___ WORKING DATA ___

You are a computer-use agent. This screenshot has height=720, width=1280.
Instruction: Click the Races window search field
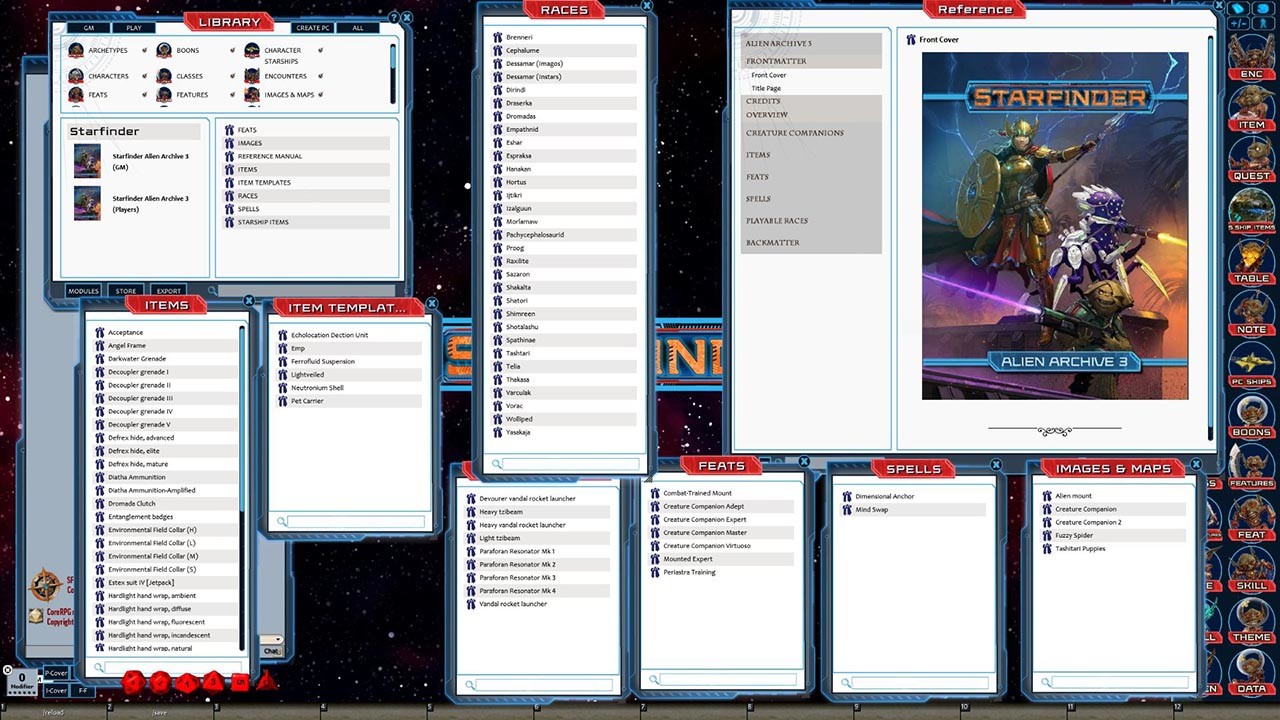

___
___ WORKING DATA ___

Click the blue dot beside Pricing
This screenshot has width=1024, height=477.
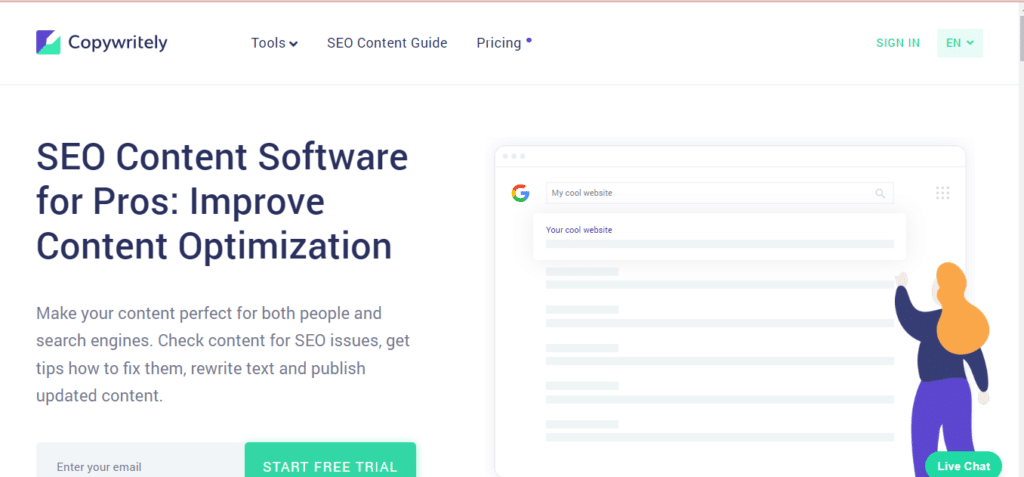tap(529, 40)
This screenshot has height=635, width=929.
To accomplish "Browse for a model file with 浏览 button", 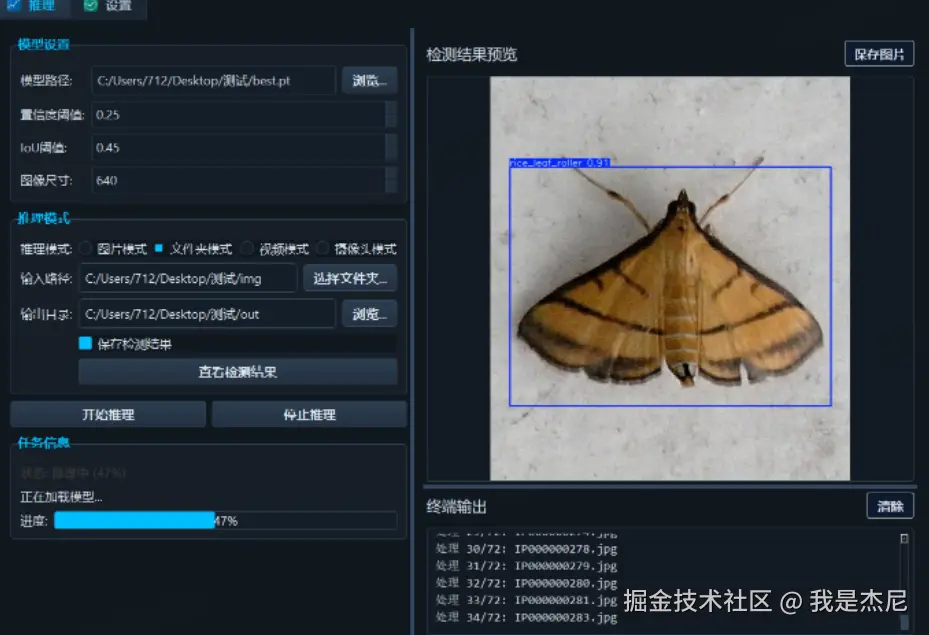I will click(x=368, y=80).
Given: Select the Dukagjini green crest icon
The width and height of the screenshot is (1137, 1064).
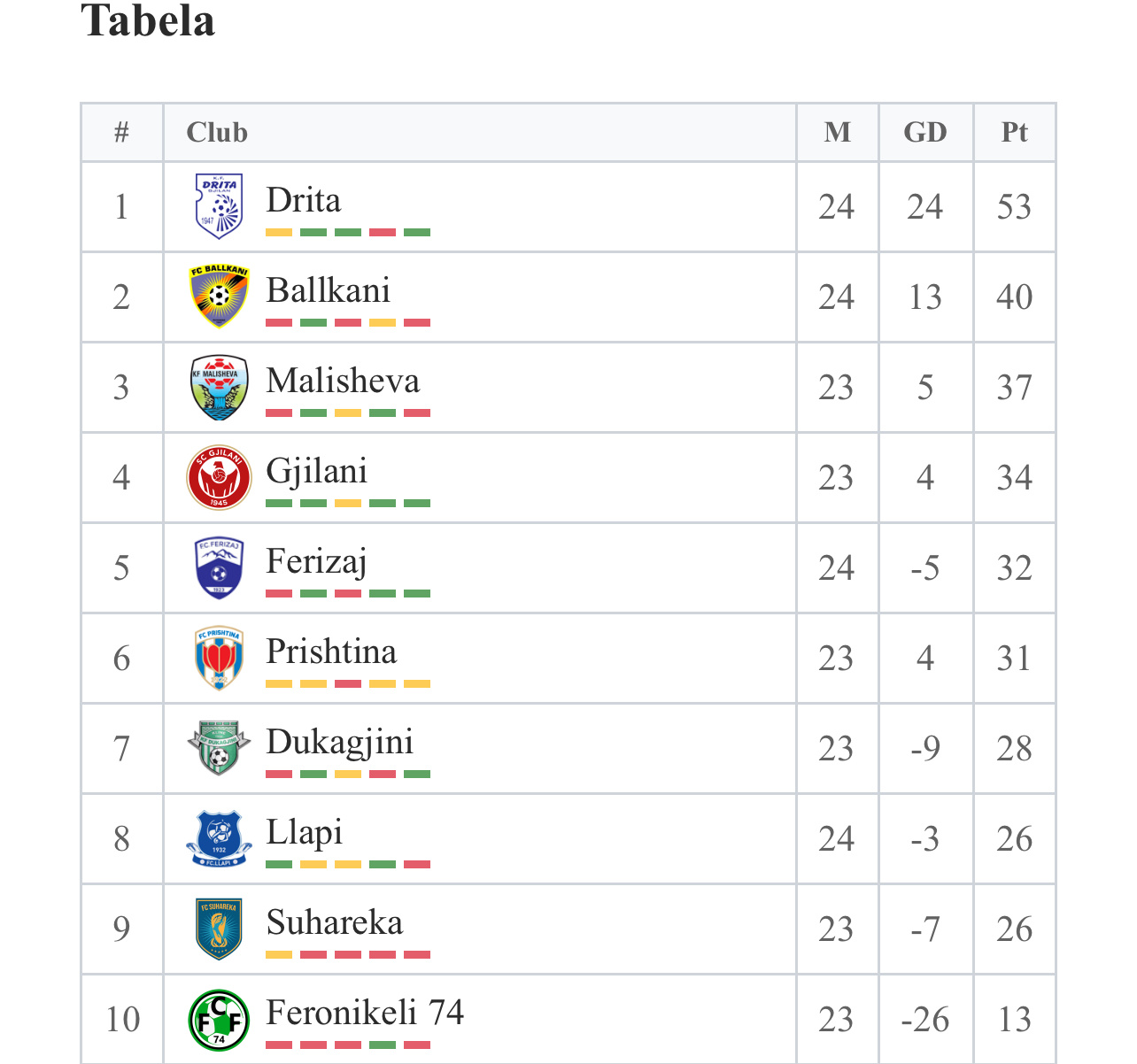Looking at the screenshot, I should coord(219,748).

___

Exactly the lines above from the one with "You are a computer-use" to the one with "Instruction: Click the", both included, are to be quoted; leave the rest out.

You are a computer-use agent. This screenshot has height=720, width=1280.
Instruction: Click the Races window search field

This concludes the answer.